=== EXERCISE AIM ===
Reproduce the entries. Each one must match the original exactly.

=== EXERCISE DATA ===
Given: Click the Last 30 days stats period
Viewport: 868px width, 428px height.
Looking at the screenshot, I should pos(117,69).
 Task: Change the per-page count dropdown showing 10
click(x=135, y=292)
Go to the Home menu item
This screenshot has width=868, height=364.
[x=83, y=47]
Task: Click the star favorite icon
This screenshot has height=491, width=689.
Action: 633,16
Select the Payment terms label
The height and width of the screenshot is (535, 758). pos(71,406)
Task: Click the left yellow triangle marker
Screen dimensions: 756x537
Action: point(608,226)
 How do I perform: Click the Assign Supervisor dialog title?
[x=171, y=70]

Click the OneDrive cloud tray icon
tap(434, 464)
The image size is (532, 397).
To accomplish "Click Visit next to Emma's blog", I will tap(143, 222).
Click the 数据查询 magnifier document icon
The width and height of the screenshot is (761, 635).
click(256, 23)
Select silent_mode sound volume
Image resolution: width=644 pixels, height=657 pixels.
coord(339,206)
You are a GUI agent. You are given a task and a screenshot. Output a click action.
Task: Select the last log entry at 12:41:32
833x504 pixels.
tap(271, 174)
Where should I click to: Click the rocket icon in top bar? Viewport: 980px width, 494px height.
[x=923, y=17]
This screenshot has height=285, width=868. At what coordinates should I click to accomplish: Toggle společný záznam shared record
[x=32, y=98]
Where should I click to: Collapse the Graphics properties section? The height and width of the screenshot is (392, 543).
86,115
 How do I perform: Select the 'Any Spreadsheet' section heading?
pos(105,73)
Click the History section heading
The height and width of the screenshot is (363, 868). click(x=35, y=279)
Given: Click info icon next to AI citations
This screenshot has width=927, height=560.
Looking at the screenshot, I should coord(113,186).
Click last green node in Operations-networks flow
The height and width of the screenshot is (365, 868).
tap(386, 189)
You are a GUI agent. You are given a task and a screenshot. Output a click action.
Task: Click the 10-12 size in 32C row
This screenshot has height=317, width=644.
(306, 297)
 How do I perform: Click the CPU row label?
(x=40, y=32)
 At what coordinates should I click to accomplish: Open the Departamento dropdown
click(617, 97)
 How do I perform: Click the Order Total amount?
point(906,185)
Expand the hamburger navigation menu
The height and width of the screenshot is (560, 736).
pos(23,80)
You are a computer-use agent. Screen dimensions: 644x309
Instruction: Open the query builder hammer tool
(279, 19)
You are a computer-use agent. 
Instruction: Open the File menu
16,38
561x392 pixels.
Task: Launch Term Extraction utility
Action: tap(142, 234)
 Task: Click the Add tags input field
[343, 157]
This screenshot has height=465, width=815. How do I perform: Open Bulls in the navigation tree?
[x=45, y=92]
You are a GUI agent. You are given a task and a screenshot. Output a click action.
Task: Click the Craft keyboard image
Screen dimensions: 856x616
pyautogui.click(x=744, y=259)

=== ANSWER SPACE ===
Given: Click the Last 30 days stats period
Viewport: 868px width, 428px height.
Looking at the screenshot, I should pos(117,69).
 Task: Change the per-page count dropdown showing 10
click(x=135, y=292)
Go to the Home menu item
This screenshot has width=868, height=364.
[x=83, y=47]
Task: Click the star favorite icon
This screenshot has height=491, width=689.
Action: 633,16
Select the Payment terms label
The height and width of the screenshot is (535, 758). pos(71,406)
Task: Click the left yellow triangle marker
Screen dimensions: 756x537
Action: point(608,226)
 How do I perform: Click the Assign Supervisor dialog title?
[x=171, y=70]

Click the OneDrive cloud tray icon
tap(434, 464)
The image size is (532, 397).
To accomplish "Click Visit next to Emma's blog", I will tap(143, 222).
Click the 数据查询 magnifier document icon
The width and height of the screenshot is (761, 635).
click(256, 23)
Select silent_mode sound volume
Image resolution: width=644 pixels, height=657 pixels.
coord(339,206)
You are a GUI agent. You are given a task and a screenshot. Output a click action.
Task: Select the last log entry at 12:41:32
833x504 pixels.
tap(271, 174)
Where should I click to: Click the rocket icon in top bar? Viewport: 980px width, 494px height.
[x=923, y=17]
This screenshot has height=285, width=868. At what coordinates should I click to accomplish: Toggle společný záznam shared record
[x=32, y=98]
Where should I click to: Collapse the Graphics properties section? The height and width of the screenshot is (392, 543).
86,115
 How do I perform: Select the 'Any Spreadsheet' section heading?
pos(105,73)
Click the History section heading
The height and width of the screenshot is (363, 868). click(x=35, y=279)
Given: Click info icon next to AI citations
This screenshot has width=927, height=560.
Looking at the screenshot, I should coord(113,186).
Click last green node in Operations-networks flow
The height and width of the screenshot is (365, 868).
tap(386, 189)
You are a GUI agent. You are given a task and a screenshot. Output a click action.
Task: Click the 10-12 size in 32C row
This screenshot has height=317, width=644.
(306, 297)
 How do I perform: Click the CPU row label?
(x=40, y=32)
 At what coordinates should I click to accomplish: Open the Departamento dropdown
click(617, 97)
 How do I perform: Click the Order Total amount?
point(906,185)
Expand the hamburger navigation menu
The height and width of the screenshot is (560, 736).
pos(23,80)
You are a computer-use agent. Screen dimensions: 644x309
Instruction: Open the query builder hammer tool
(279, 19)
You are a computer-use agent. 
Instruction: Open the File menu
16,38
561x392 pixels.
Task: Launch Term Extraction utility
Action: tap(142, 234)
 Task: Click the Add tags input field
[343, 157]
This screenshot has height=465, width=815. How do I perform: Open Bulls in the navigation tree?
[x=45, y=92]
You are a GUI agent. You are given a task and a screenshot. Output a click action.
Task: Click the Craft keyboard image
Screen dimensions: 856x616
pyautogui.click(x=744, y=259)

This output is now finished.